Maria flees her town and moves into a house in the woods along with two pigs that she transforms into children and names Pedro and Ana. I think they’re hiding from a wolf outside, and after they almost die in a house fire Pedro drinks honey and turns white, and Ana swallows a songbird and gets a golden voice, then Maria is rescued after they try eating her… I dunno, I was too busy marveling at the look of this thing.
Smeary, drippy painting inside a real (model?) house, with doorways and props. But painted scenes will overwhelm doors and props as if they weren’t there, then form free-standing stop-motion models within the room, 2D artworks interacting with 3D objects, the wall art constantly shifting and the models always making and unmaking themselves, styles of the characters changing. Rustling and rubbing sounds accompany all the visual shifting, wires and cellophane hold the models in place, and I think it’s all fluid transitions with no traditional editing.

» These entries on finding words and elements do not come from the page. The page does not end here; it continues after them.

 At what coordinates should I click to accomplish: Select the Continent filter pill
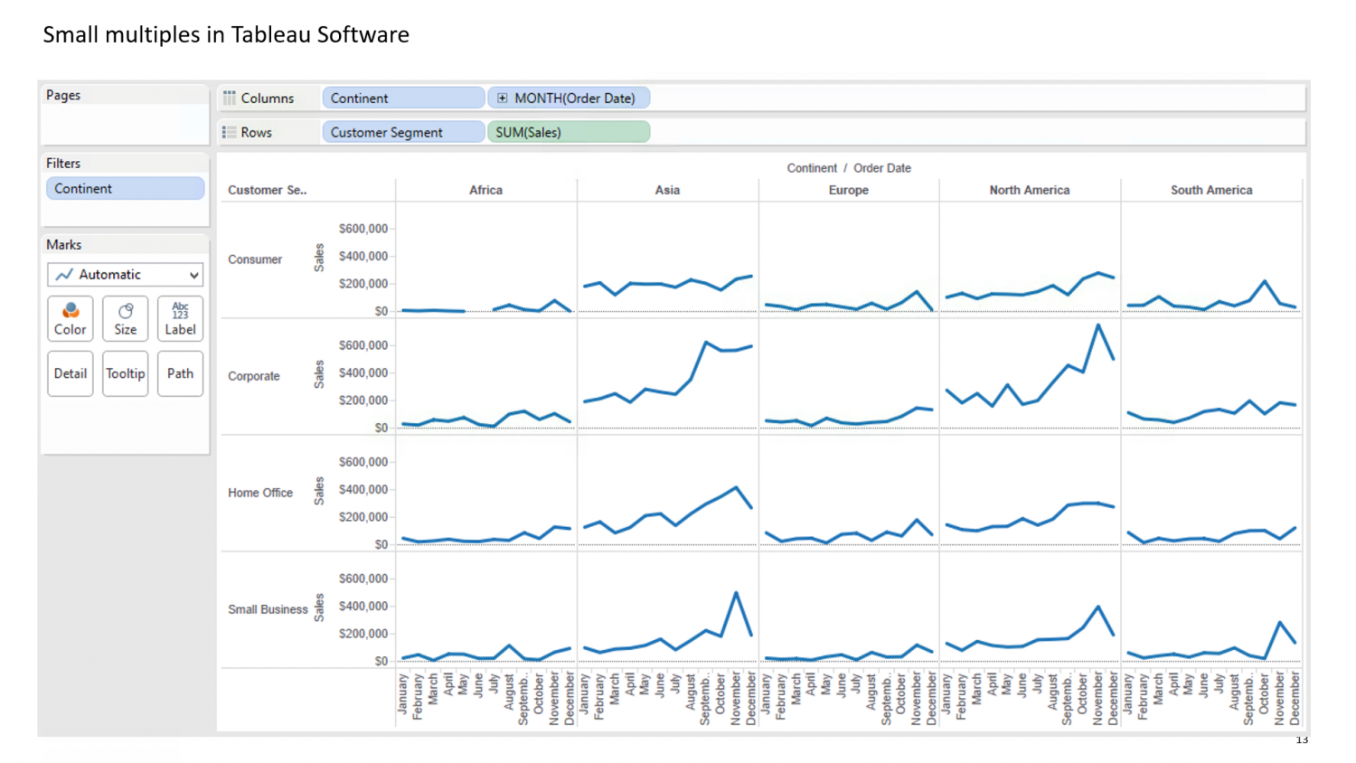click(x=125, y=188)
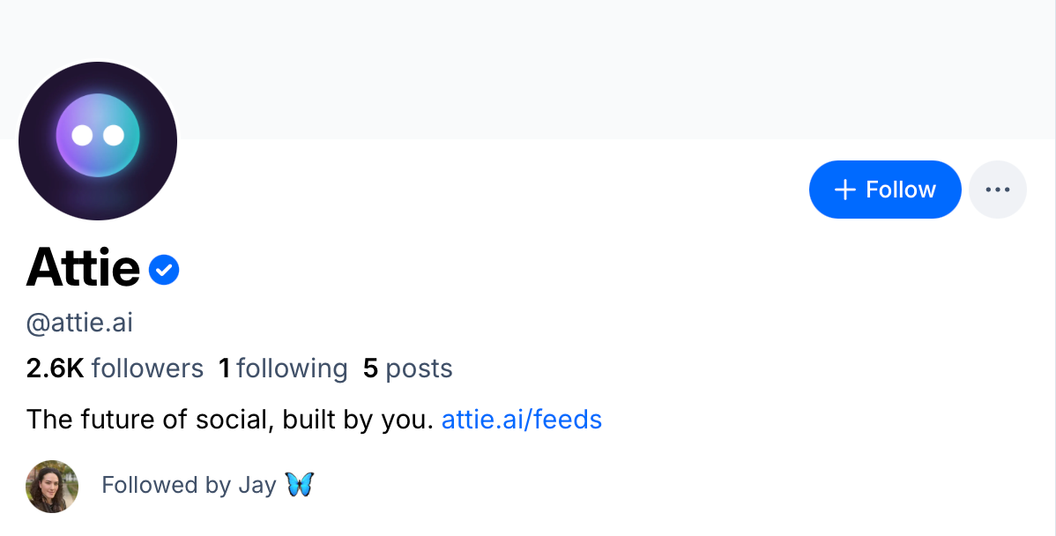Click the 'Followed by Jay' text

click(x=191, y=484)
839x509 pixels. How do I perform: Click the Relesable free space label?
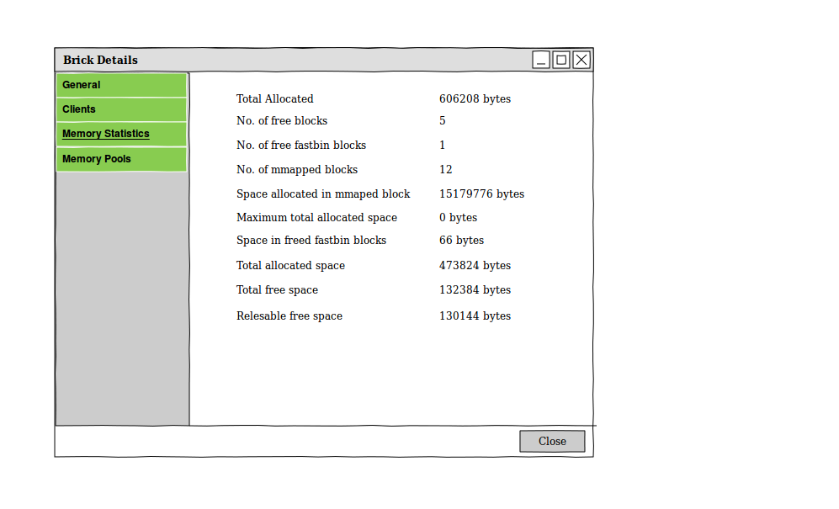289,315
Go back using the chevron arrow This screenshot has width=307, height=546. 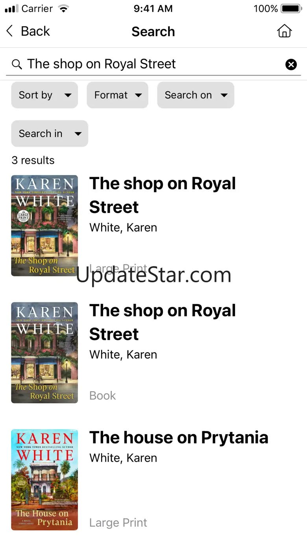(10, 31)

I’d forgotten about the brief TV-footage framing story, but did wonder why Maria sometimes spoke German. Apparently this is a fairy-tale reference to a notorious German-led cult and Pinochet torture compound, active in Chile for decades.
During the research process, the filmmakers discovered that the German members of the community used to call their Chilean neighbors ‘schweine’. This led them to conceive of the two children in the story as piglets, and depict their progressive transformation into Aryan humans as an ironic joke aping the community’s racial ideology.
Walker has an interview with the directors, including some amazing production details, and their self-set rules for animation and sound design:
We had a literary script, with the dialogues of the film, a really simple storyboard, basically with one image per scene … Our day-to-day work was to find a way to connect one image with the other … The specific actions of each scene were improvised.